**The problem:** The response must be the exact lines from the line holding "The width and" through the end of the entries, with no pictures and nothing else.

**Source material:**
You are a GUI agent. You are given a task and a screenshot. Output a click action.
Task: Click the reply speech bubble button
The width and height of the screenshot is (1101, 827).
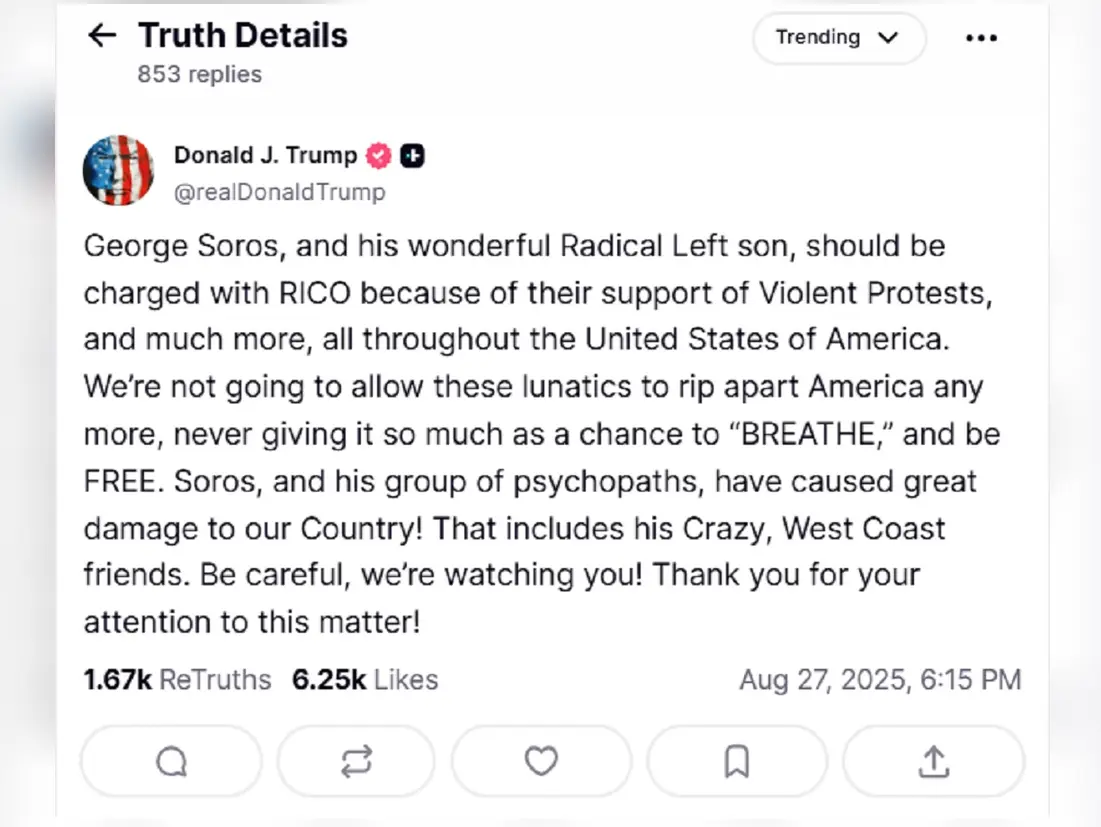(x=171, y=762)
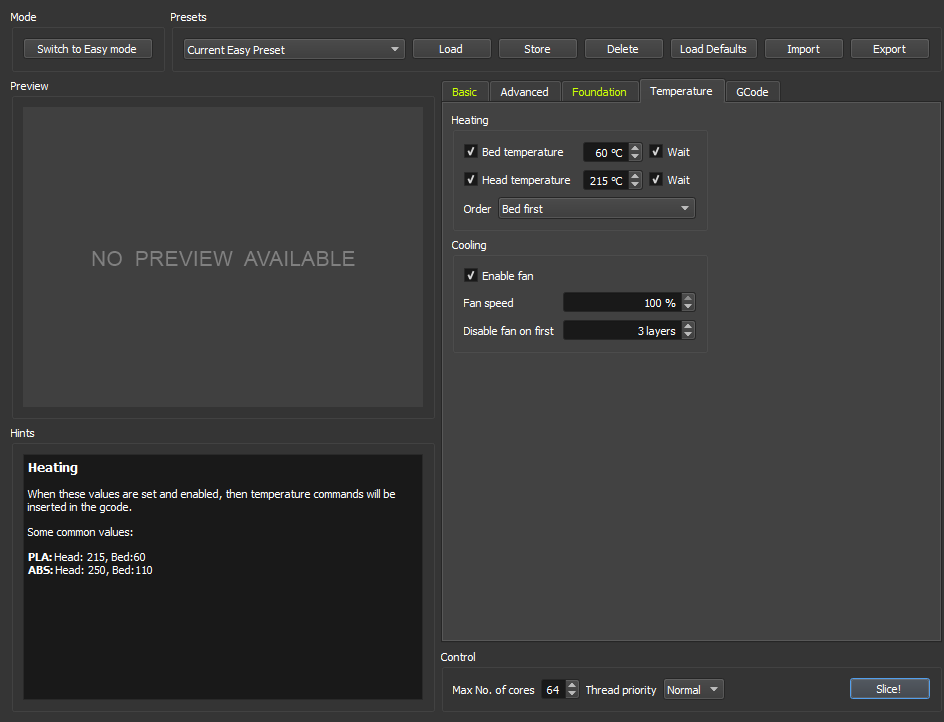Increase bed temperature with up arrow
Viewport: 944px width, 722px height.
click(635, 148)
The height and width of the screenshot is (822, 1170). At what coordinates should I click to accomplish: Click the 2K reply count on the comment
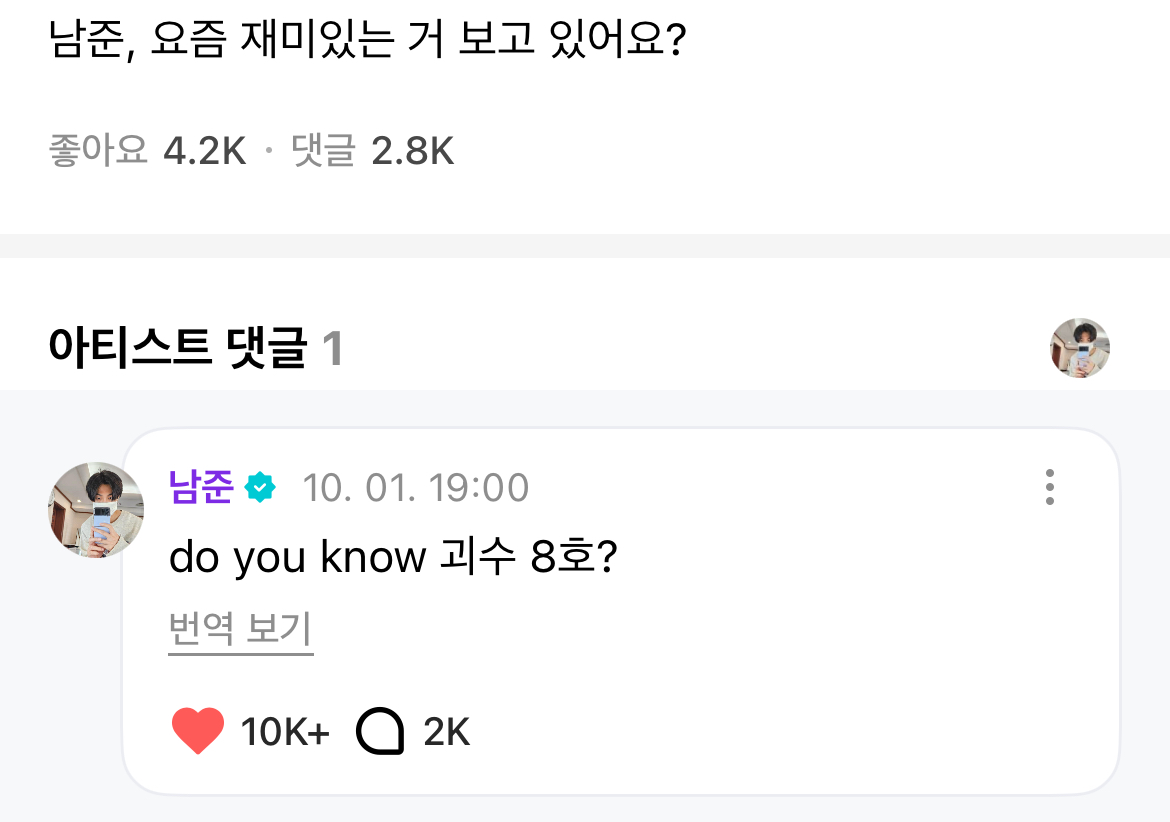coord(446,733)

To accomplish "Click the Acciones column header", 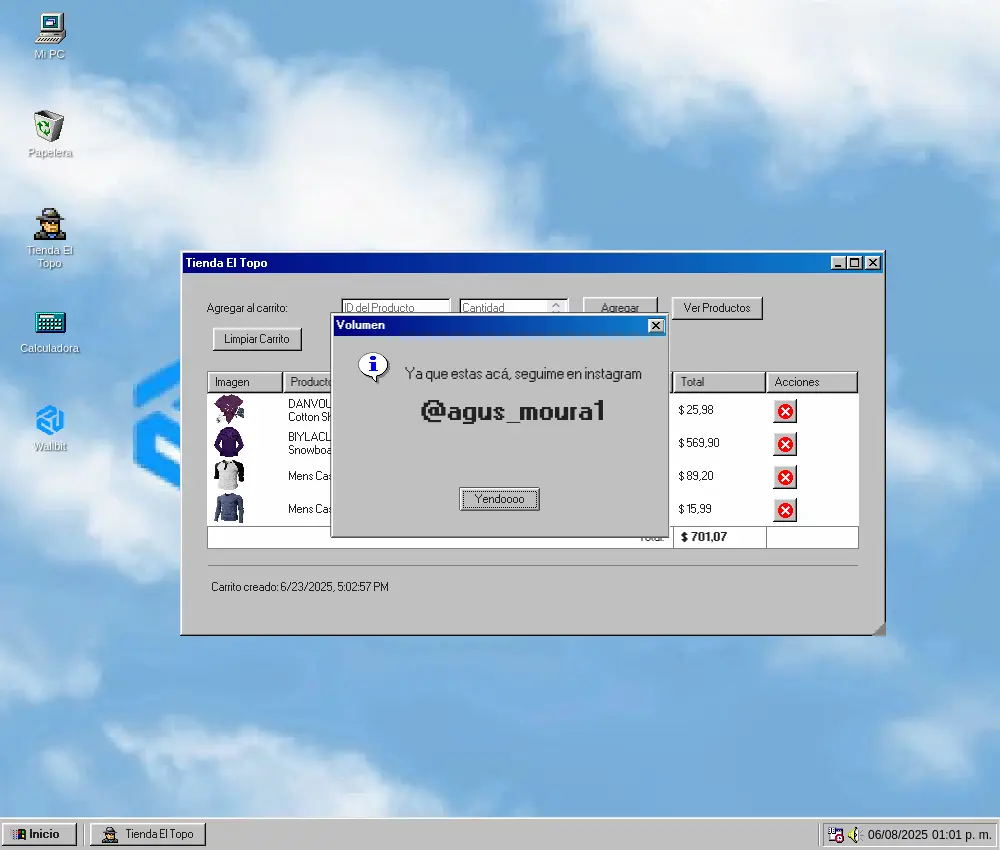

**Answer section:**
The width and height of the screenshot is (1101, 827).
(x=171, y=762)
Increase bed temperature with up arrow
Viewport: 944px width, 722px height.
click(635, 148)
The height and width of the screenshot is (822, 1170). At what coordinates should I click to accomplish: Click the 2K reply count on the comment
coord(446,733)

To accomplish "Click the Acciones column header", 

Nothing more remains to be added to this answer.